The Government is also giving permission for dozens of new free schools, effectively independent schools paid for by taxpayers within the state system, across the country. Mr Cameron says he wants these schools to be the “shock troops of innovation” who will “smash through complacency”.
The Coalition is also relaxing admissions and expansion rules for successful schools, which is expected to lead to an increase in grammar school places.
Yesterday, it emerged that some grammar schools are planning to take over schools in neighbouring towns — effectively leading to the creation of the first new grammar schools since the 1960s.
Graham Brady, chairman of the Conservatives’ backbench 1922 Committee, said it was a “small but important step”.
Brit fired for telling the truth about crime
“A tourism boss who slated an area he was paid £60,000 a year to promote has been sacked after a three month probe into his comments.
Neil McCollum was head of tourism for the London borough of Greenwich and responsible for the area’s Olympic welcome strategy when he branded a nearby district ‘unsafe’ in a Twitter rant earlier this year.

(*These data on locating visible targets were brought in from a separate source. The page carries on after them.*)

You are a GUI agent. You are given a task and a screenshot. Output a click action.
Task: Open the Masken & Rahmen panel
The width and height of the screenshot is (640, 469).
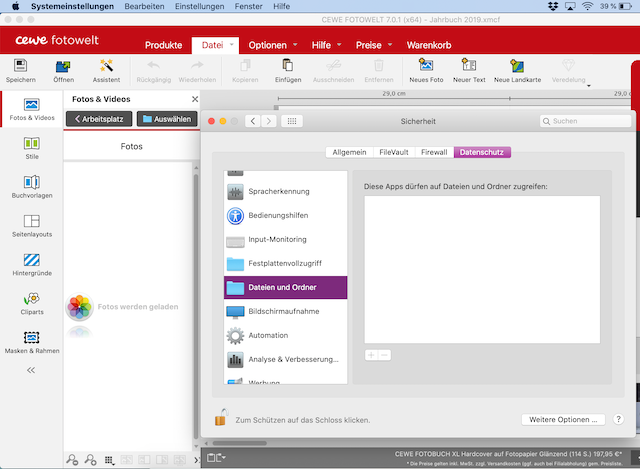pyautogui.click(x=31, y=342)
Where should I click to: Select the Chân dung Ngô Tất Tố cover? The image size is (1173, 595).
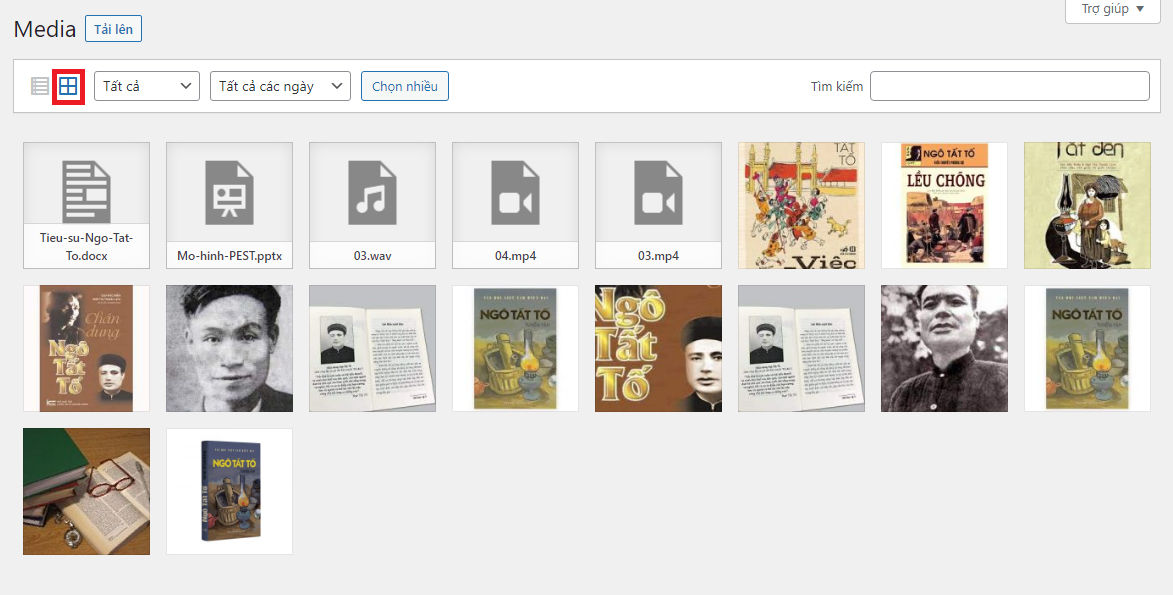point(86,348)
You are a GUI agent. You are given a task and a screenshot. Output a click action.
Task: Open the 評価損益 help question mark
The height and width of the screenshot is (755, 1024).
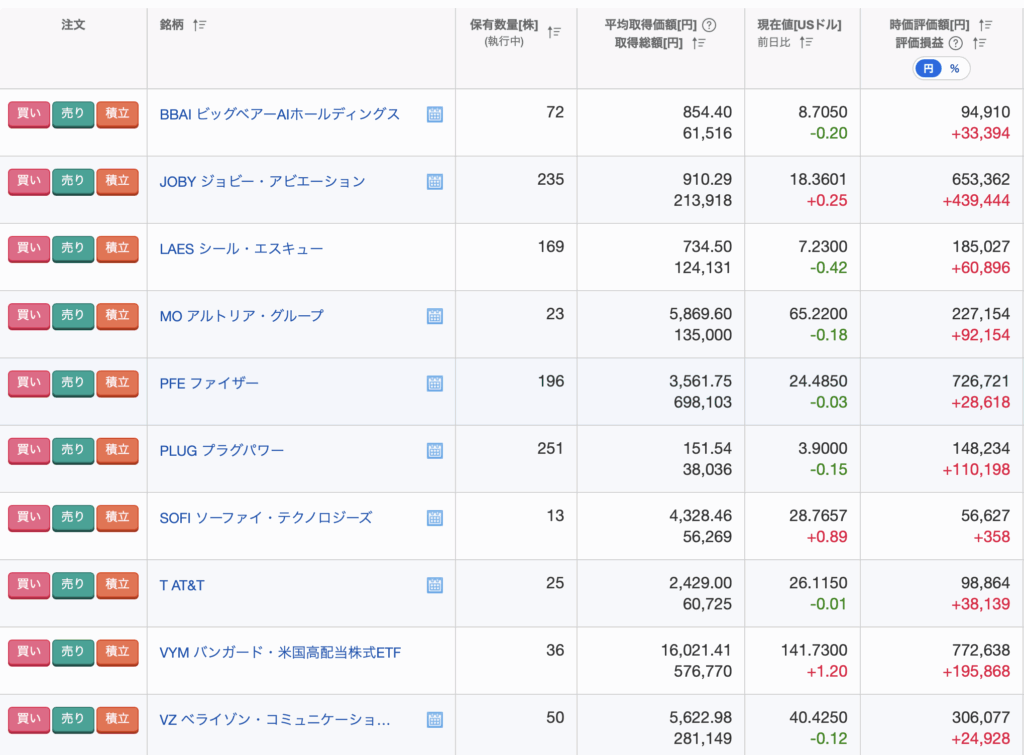click(955, 43)
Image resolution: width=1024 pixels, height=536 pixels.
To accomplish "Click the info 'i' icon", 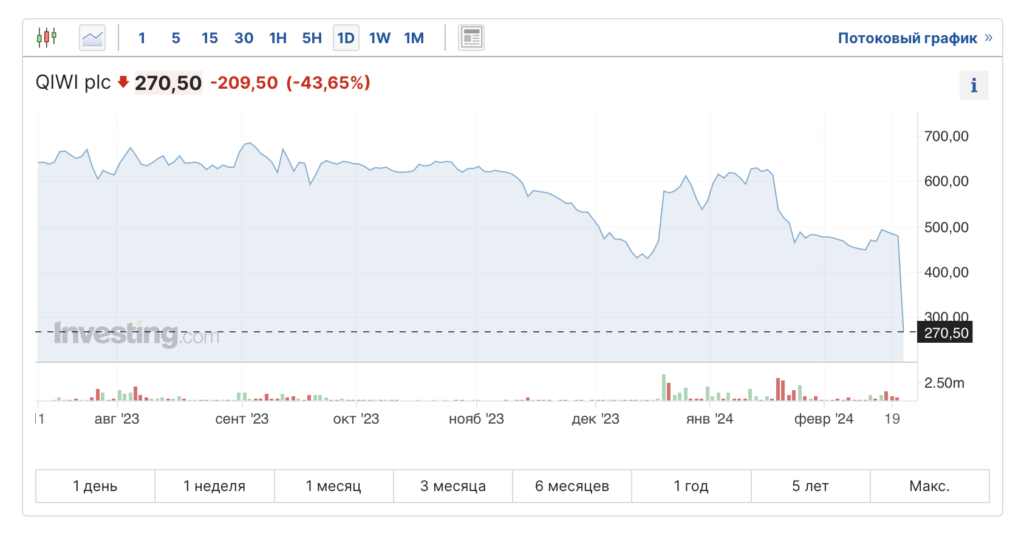I will pos(973,85).
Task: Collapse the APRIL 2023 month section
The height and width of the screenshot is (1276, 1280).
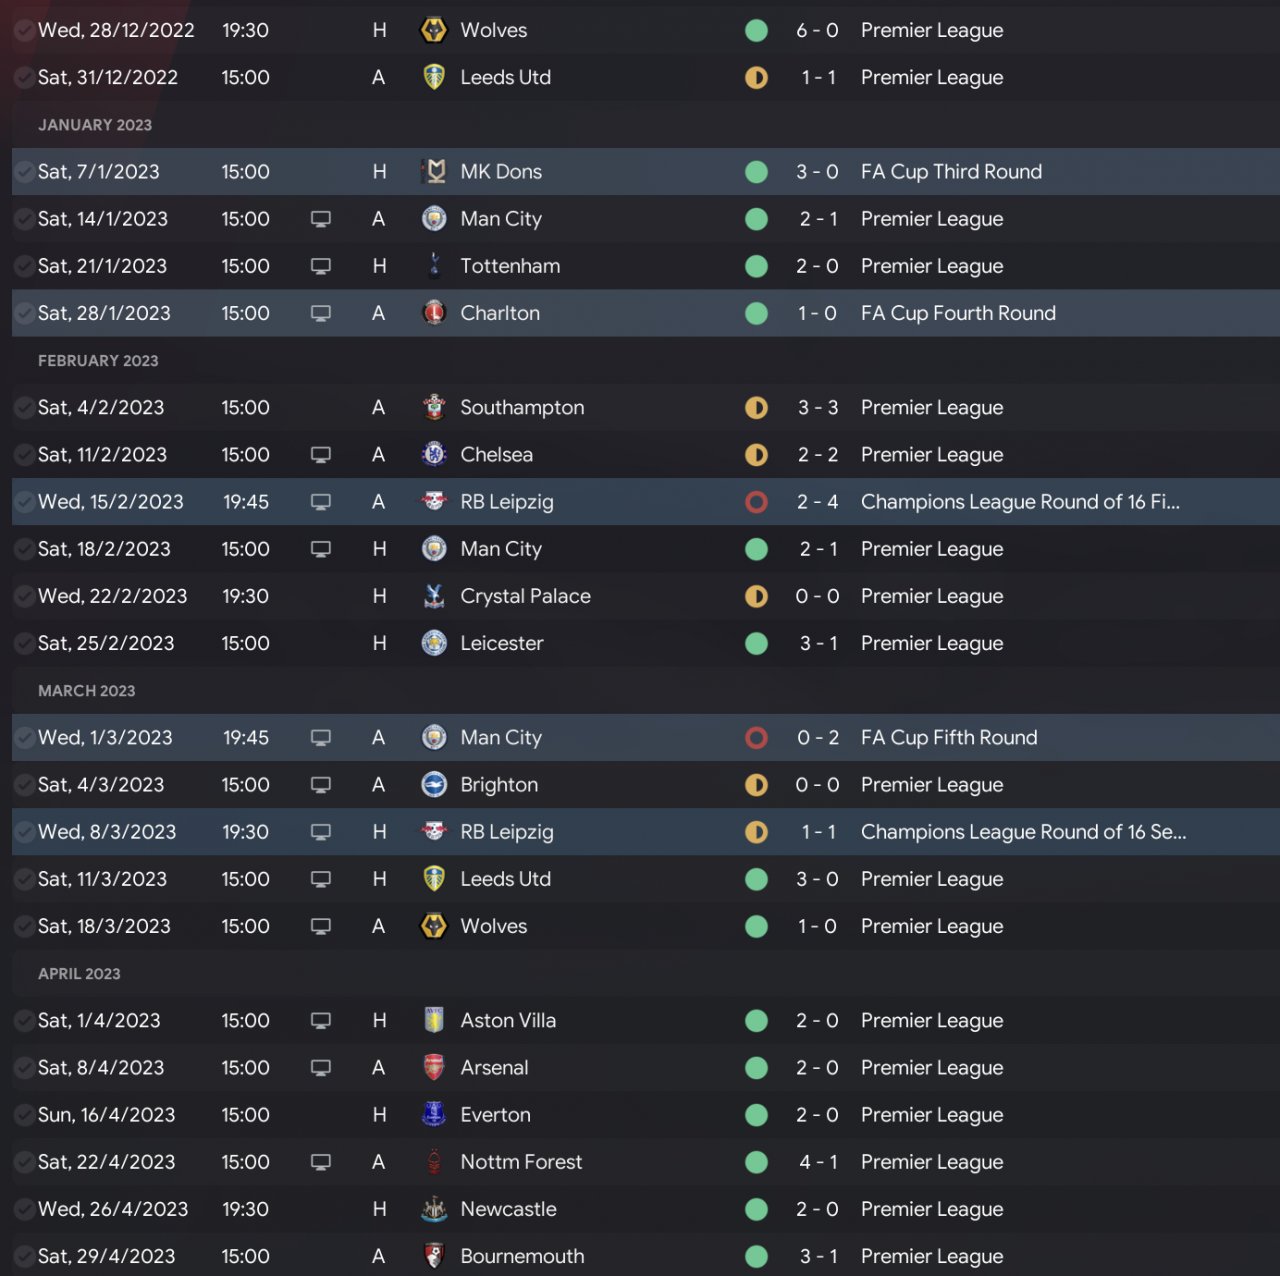Action: click(x=79, y=974)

Mr McCollum tweeted: ‘Guest appearance in Woolwich today. Wonder if it has changed. ‘Mental note: Make sure wallet is not visible!’
The area is understood to have issues with low-level crime and has undergone several redevelopments.

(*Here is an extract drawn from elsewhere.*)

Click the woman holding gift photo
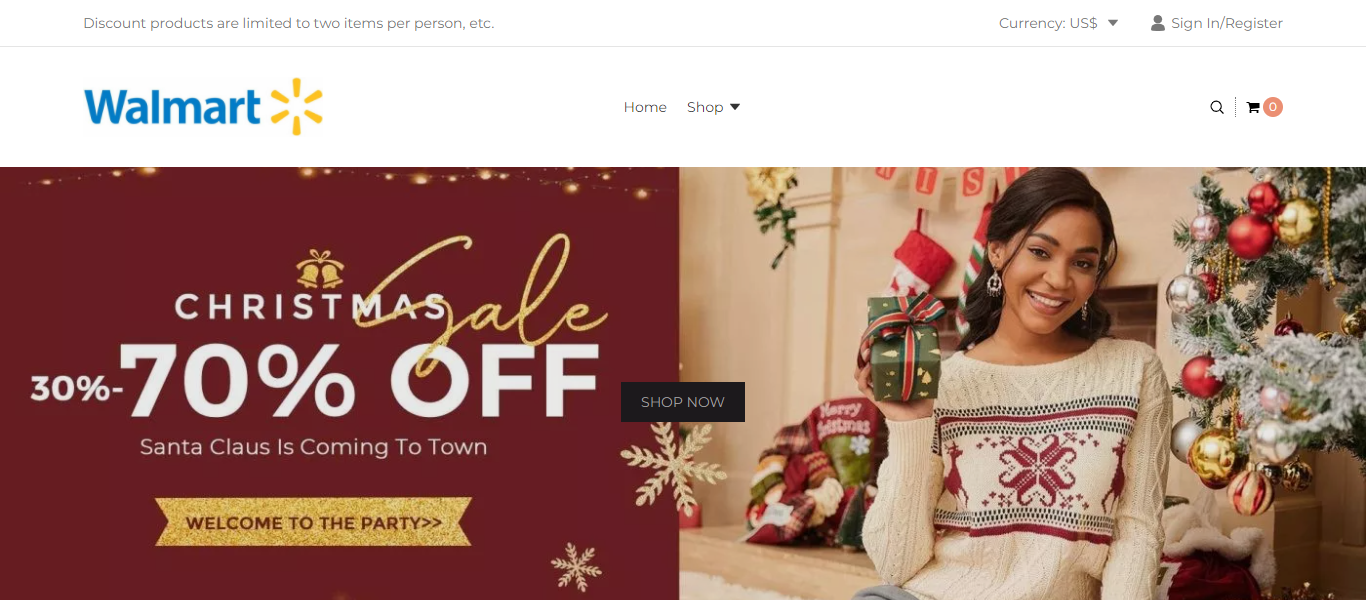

Several residents backed the council’s decision with messages posted on the internet. One wrote: ‘Regardless of the truth that Woolwich has a crime problem, his job was to paint the whole borough in the best possible light and in that he failed.’
But others criticised the council. One message said: ‘He’s an idiot for posting every thought that pops into his head on Twitter but what he said is correct.’
Perfume too sexy for Britain
It’s only a perfume:
“A perfume advertisement featuring teen actress Dakota Fanning has been banned on the basis it appeared to ‘sexualise a child’.
The actress is 17, but she looked younger in the magazine ad for ‘Oh Lola!’, where she was sitting on the floor with the perfume bottle between her thighs.
The scent is the creation of U.S fashion designer Marc Jacobs, who said he chose the young actress because she could be a ‘contemporary Lolita’.
The perfume was made by the global beauty brand Coty, which has previously come under fire for its use of sexual imagery.
The ASA said the ‘Oh, Lola!’ advertisement showed Dakota Fanning, sitting on the floor, alone, wearing a pale coloured thigh length dress. ‘We noted that the model was holding up the perfume bottle which rested in her lap between her legs and we considered that its position was sexually provocative,’ it said.